> _About this task_: Nothing but the lines from the one containing "HDFC Bank (14, 2410)" through the end of the material should be restated, and each exactly.

++++

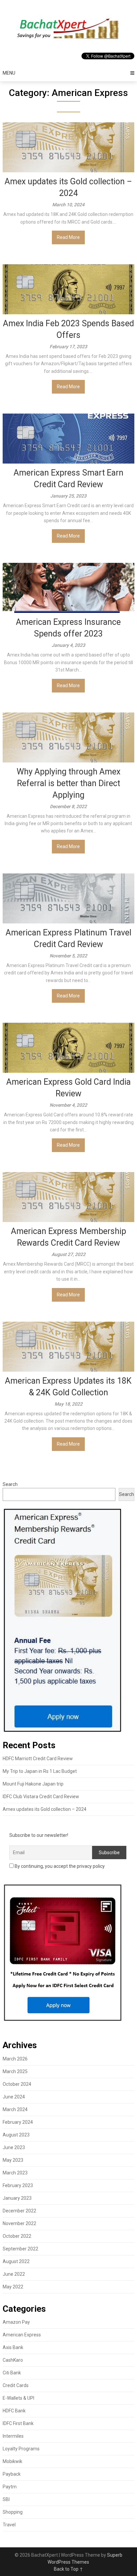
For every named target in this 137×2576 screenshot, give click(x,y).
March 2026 (15, 2058)
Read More (68, 237)
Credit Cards (16, 2385)
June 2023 (14, 2147)
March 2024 (15, 2109)
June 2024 (14, 2096)
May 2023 (13, 2160)
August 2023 (16, 2134)
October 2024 (17, 2084)
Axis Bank (13, 2347)
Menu (9, 73)
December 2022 (19, 2210)
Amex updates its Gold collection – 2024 (44, 1809)
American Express (22, 2334)
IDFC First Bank (18, 2423)
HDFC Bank (14, 2410)
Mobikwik (12, 2461)
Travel (9, 2524)
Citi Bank (12, 2372)
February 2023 (18, 2185)
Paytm (10, 2486)
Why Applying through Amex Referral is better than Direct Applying (68, 783)
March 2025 (15, 2071)
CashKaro (13, 2360)
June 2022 (14, 2274)
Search (10, 1484)
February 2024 (18, 2122)
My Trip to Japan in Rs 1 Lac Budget (40, 1771)
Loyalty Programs (21, 2448)
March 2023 (15, 2172)
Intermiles (13, 2436)
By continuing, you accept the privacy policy (59, 1866)
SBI (6, 2499)
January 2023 (17, 2198)
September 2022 (20, 2248)
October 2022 (17, 2236)
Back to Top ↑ (68, 2569)
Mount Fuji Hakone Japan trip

++++

> _Response to the task_:
HDFC Bank (14, 2410)
Mobikwik (12, 2461)
Travel (9, 2524)
Citi Bank (12, 2372)
February 2023 (18, 2185)
Paytm (10, 2486)
Why Applying through Amex Referral is better than Direct Applying (68, 783)
March 2025 (15, 2071)
CashKaro (13, 2360)
June 2022 (14, 2274)
Search (10, 1484)
February 2024 (18, 2122)
My Trip to Japan in Rs 1 Lac Budget (40, 1771)
Loyalty Programs (21, 2448)
March 2023 (15, 2172)
Intermiles (13, 2436)
By continuing, you accept the privacy policy (59, 1866)
SBI (6, 2499)
January 2023 (17, 2198)
September 2022 (20, 2248)
October 2022 (17, 2236)
Back to Top ↑ (68, 2569)
Mount Fuji Hakone Japan trip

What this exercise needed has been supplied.